#### [Entries shown]
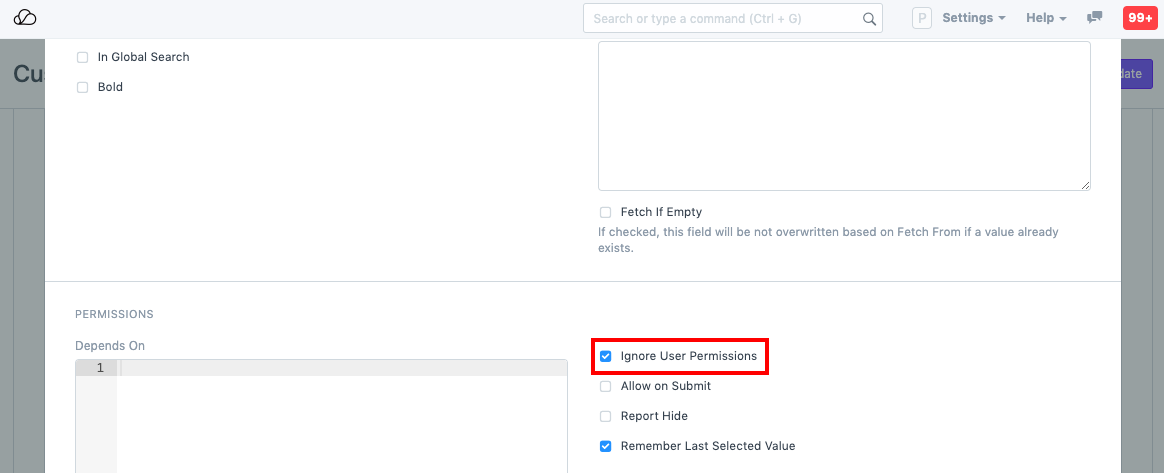Viewport: 1164px width, 473px height.
Task: Open the 99+ notifications badge
Action: point(1140,19)
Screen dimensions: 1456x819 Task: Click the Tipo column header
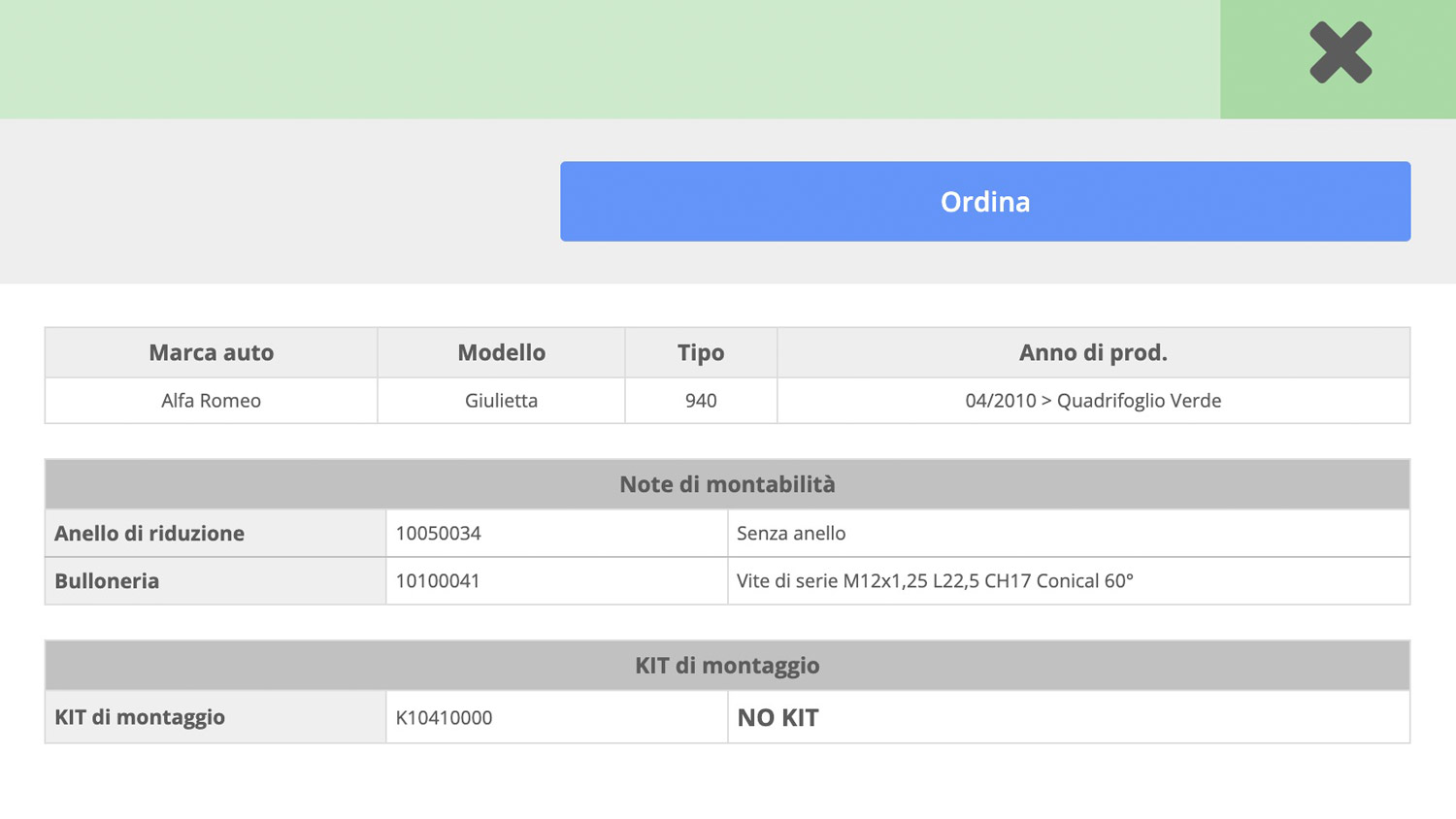coord(701,353)
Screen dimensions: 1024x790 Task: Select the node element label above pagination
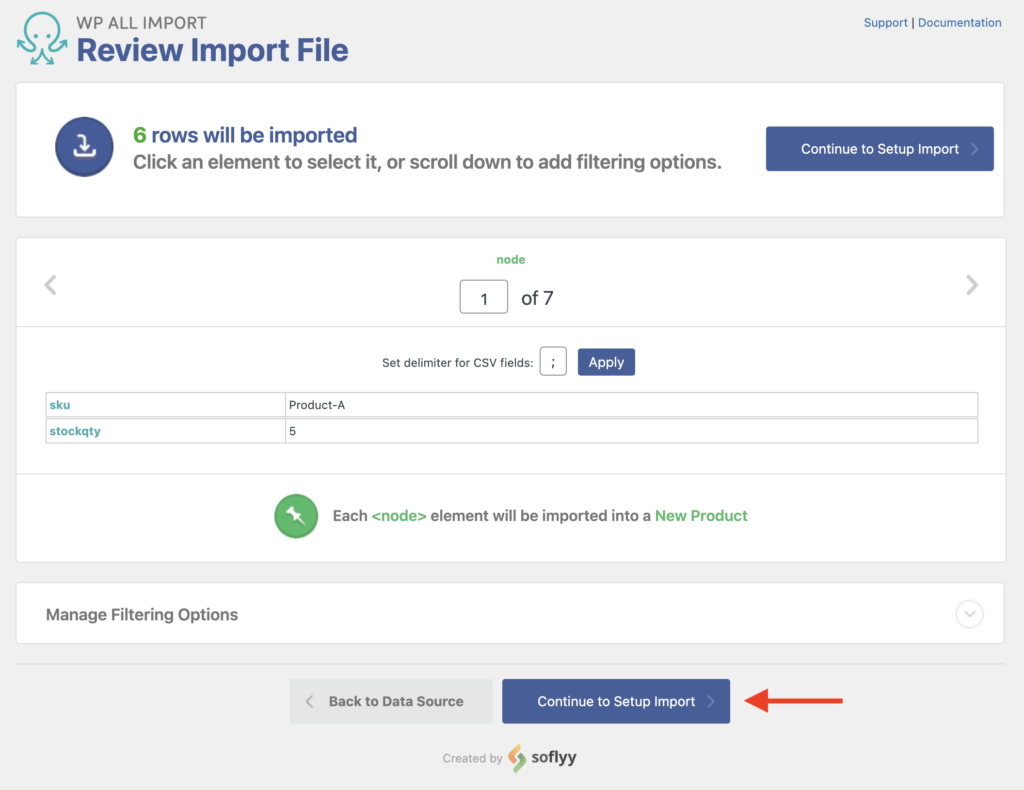[x=511, y=259]
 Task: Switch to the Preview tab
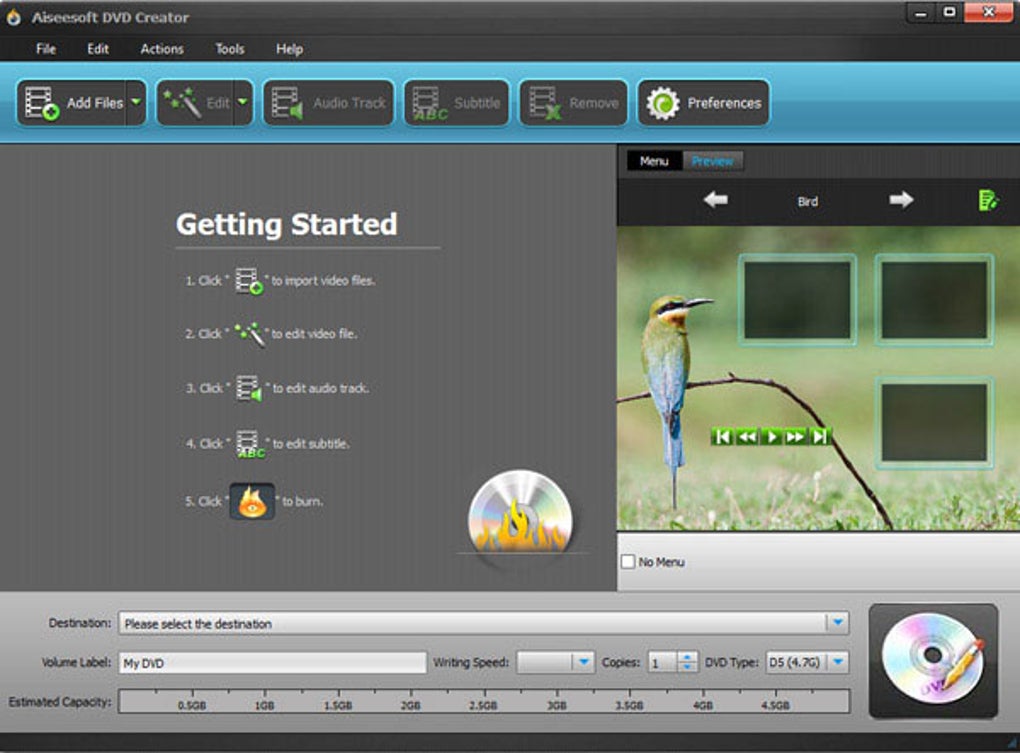pos(712,161)
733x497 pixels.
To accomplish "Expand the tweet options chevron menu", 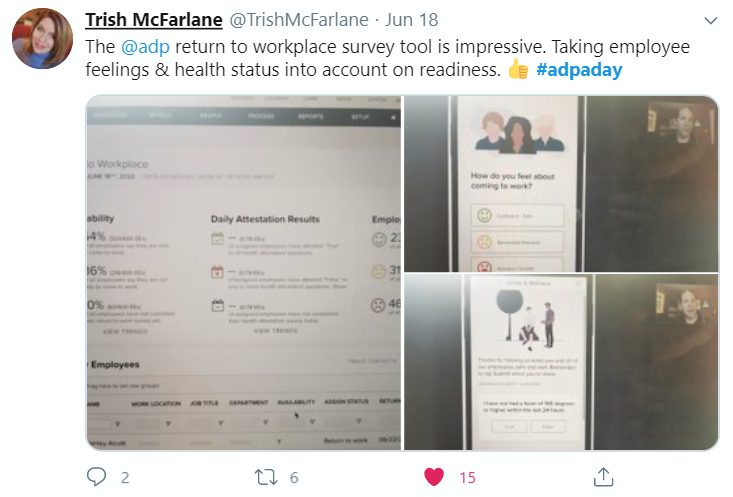I will coord(711,21).
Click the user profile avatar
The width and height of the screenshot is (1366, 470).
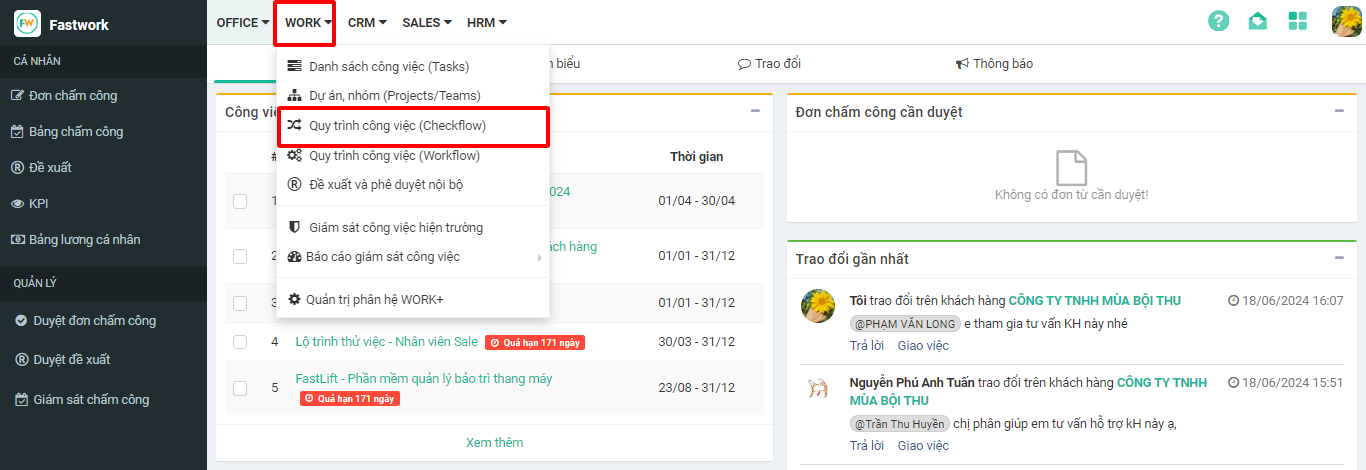[x=1346, y=21]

#### [Task item]
Your task is to transcribe exactly the lines from the one containing "Click the user profile avatar" through the final line of the entries above, pictures excluded.

#### [Task solution]
Click the user profile avatar
The width and height of the screenshot is (1366, 470).
[x=1346, y=21]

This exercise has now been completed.